I walked back to Oscar Wilde's memorial and sat waiting for a police van in front of me to move off. 10mins later it did. I donned my hi-vis and helmet, and made a fairly scrappy attempt to be professional and shinny up the scaffold. The building appeared to be live, so i was extra careful to be quiet, not easy on loose planked scaffold. Decades of scaffold stealth helps a fair bit though. Back and forth, and finally I reached the roof. Nelson's column stood up in front of me.
A heras fence divided the South African Embassy from Golden Cross house. Quickly dealt with it was the infra-red detectors next. I managed to avoid them, and crawled underneath the very large and very much on cctv cameras. Finally I got to where I wanted to be, on the apex of the roof at the front of South Africa House. Below me was Trafalgar Square in all it's glory.
A clearer shot of the National Portrait Gallery, with St Martin's in the field on the right.
A clearer shot of St. Martins-in-the-Fields, seems strange to see it as one building, rather than being one side of the imposing structure.
Lower Covent Garden and the Strand
After a brief snooze, it was dawn, but sadly no red/orangey skies. This was dawn over Trafalgar Square.
From the apex of the front roof, the Portrait Gallery and St. Martins.
A shot of Nelson's column.
I snapped away a few more shots, as dawn came up the light gave different opportunities. I used one of the opportunities to do a self portrait.
My zoom picked out the oddity of Trafalgar Square, the 'forth plinth' and the inability of anyone to decide what to do with it.

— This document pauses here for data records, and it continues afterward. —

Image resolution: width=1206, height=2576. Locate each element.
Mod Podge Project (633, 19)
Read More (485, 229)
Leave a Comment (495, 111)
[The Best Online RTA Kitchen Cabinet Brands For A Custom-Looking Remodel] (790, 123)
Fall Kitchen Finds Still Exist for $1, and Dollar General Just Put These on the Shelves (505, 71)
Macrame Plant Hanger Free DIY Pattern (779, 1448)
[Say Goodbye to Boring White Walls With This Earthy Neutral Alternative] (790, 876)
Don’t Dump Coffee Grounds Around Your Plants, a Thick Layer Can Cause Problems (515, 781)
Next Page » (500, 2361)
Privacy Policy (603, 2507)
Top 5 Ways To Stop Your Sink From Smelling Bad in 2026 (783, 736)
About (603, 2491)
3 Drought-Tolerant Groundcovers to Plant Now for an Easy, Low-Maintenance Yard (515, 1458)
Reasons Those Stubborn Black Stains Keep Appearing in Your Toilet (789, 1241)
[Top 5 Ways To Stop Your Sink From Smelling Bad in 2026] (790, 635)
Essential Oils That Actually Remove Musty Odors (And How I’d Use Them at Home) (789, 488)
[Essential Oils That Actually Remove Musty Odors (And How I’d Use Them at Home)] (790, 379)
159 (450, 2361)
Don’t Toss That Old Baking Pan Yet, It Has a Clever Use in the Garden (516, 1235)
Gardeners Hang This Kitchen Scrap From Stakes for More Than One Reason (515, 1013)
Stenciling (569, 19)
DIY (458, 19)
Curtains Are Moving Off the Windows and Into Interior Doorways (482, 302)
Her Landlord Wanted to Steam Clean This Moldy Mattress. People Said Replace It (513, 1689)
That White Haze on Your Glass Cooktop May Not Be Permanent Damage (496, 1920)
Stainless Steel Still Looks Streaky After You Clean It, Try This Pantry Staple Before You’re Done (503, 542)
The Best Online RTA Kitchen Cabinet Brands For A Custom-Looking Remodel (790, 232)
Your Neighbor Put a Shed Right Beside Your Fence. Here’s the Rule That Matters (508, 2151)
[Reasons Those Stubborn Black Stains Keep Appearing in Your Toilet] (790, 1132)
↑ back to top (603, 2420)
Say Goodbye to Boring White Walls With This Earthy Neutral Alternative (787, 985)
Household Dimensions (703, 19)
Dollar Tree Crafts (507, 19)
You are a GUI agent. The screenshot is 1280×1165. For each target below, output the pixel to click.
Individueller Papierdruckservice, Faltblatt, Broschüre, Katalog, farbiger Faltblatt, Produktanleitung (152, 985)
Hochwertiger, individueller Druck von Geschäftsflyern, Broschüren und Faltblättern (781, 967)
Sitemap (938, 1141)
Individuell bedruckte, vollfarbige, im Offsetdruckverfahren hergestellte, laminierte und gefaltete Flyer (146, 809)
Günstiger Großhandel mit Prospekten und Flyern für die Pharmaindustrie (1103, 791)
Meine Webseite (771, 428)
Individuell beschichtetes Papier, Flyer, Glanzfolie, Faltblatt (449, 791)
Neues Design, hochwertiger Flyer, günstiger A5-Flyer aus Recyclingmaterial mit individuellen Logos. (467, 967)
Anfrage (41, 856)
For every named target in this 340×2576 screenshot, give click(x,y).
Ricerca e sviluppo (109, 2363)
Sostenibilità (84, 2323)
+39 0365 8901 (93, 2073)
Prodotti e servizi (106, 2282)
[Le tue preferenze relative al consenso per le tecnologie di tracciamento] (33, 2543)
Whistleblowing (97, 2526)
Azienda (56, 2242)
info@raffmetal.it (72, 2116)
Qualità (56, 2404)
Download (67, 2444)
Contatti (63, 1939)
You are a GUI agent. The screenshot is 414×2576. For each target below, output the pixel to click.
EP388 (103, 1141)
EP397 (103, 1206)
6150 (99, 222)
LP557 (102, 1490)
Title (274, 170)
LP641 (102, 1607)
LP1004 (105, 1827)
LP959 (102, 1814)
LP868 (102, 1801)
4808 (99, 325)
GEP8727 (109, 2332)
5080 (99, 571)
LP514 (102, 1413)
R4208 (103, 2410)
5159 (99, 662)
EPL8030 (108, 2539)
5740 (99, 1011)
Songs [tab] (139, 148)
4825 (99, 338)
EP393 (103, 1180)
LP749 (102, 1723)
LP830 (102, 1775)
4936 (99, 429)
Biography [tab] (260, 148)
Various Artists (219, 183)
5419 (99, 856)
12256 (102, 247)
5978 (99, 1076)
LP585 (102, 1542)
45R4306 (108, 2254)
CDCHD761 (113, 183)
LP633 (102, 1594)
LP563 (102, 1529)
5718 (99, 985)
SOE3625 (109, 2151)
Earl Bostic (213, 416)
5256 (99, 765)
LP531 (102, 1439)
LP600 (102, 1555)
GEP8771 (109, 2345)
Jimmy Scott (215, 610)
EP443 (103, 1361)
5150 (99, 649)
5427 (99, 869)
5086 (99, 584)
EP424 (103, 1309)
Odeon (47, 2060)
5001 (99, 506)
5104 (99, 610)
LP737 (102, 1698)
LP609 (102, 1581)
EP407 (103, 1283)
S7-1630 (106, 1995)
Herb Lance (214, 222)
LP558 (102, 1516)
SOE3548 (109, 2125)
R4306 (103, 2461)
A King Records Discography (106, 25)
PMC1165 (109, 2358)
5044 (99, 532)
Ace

Looking across the rooftops to Westminster Abbey
A clearer shot of Admiralty Arch and the southern end of the square.
The roof of the Portrait Gallery and on to the BT tower.
And one final shot of St.Martin's in the Field in daylight.
It was now 5.30am, and time to head down. As I got back to the only way down, I was greated with a guy on the scaffold. A bemused nod, and I walked on, pretending to photograph things, as I had my camera out. Shiiiit! How am I going to get down. I took shelter in a lift gear house, and thought about things for a second. Maybe he's just checking the scaff and will go away! After quarter of an hour, I went to the top of the scaff, and heard spraying. They were cleaning the wall of the building with a hose poking through the scaffold layers. I watched, hoping they'd go to the far end of the scaff layer, and I could quickly whip down. They didn't. They went half way, and then down the next layer.
I decided to wait until they were at the point where they were furthest from the ladder, and just go for it. So around quarter past 6, I began to descend. As I passed the level they were on, I was about 8m away from them. "Morning" I said as they watched me descend. I now had to walk underneath them to get to the next ladder down. They then asked the question I feared, "Erm, can i ask what you're doing here?" "I'm doing some marketing shots (points to tripod on bag) for the building. They said I had to be down by 6, so I'm running late. You won't say anything will you?" "Nah, you're alright mate." And I clambered on down. the water from the hose dripping all over the place. I then did some monkey bar practice, and disappeared off into the morning bus crowds. Phew!